DailyFX European Market Wrap: EU/UK economic divergence continues: Forex News by DailyFX

Published on 5 Jul 2017
Markets in Europe are finding it difficult to establish any firm direction ahead of the Fed minutes later on today, which come after the European markets close, then there’s private payrolls in the US tomorrow with ADP as a drum roll for Friday’s non-farm report. 

PMI’s generally strong across Europe, with the so called Macron effect quoted as one of the reasons why there’s a growing confidence across the Eurozone. This refers to the recent election, in a landslide, for the new French president Emanuel macron who is generally being seen as a breath of fresh air to stale European politics.

Sterling has hit a one week low after the third poor PMI reading for the UK economy this week. Today it was the turn of the service sector.
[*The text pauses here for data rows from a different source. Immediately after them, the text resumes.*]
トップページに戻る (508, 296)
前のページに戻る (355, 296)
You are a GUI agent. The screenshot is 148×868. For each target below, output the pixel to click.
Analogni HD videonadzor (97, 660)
The gap between expectations and what came thorough was not as big as the manufacturing or the construction PMI’s earlier, but nonetheless at 53.3 on forecasts of 53.4, it was yet another piece of data that shows that the UK economy is struggling.
Despite this the threat of higher interest rates in the UK remains from the Bank of England.
One of those who voted recently for a UK rate rise immediately, Michael Saunders, has broken cover with a further statement telling consumers that they should prepare for higher interest rates at some point in the future. 

The issue, he says, is inflation is rising too fast. 

Critics of the rate rise point out that the inflation that is seen in the UK economy is mostly generated from weaker sterling which is beyond the bank of England’s control. There is no wage inflation to concern the central bank and growth is seen as slowing, as evidence again today with that latest run of PMI data. The bank will be more than well aware that if it does raise rates it could be risking what little growth there is at present and with the amount of consumer debt in the system any rise in interest payments will send many households further into the red.

The bank of England’s next pronouncement on rates is August 3rd

Following up on a report I covered yesterday on M&A in the UK, today London listed shares in payment processing company Worldpay spiked to another new record high on the back of a report that the payment processor's board is close to backing an 8.5bn pound deal with US credit card processing company Vantiv. 

It follows the near 30 percent rise yesterday for Worldpay, after it confirmed it was in takeover talks with Vantiv and JP Morgan.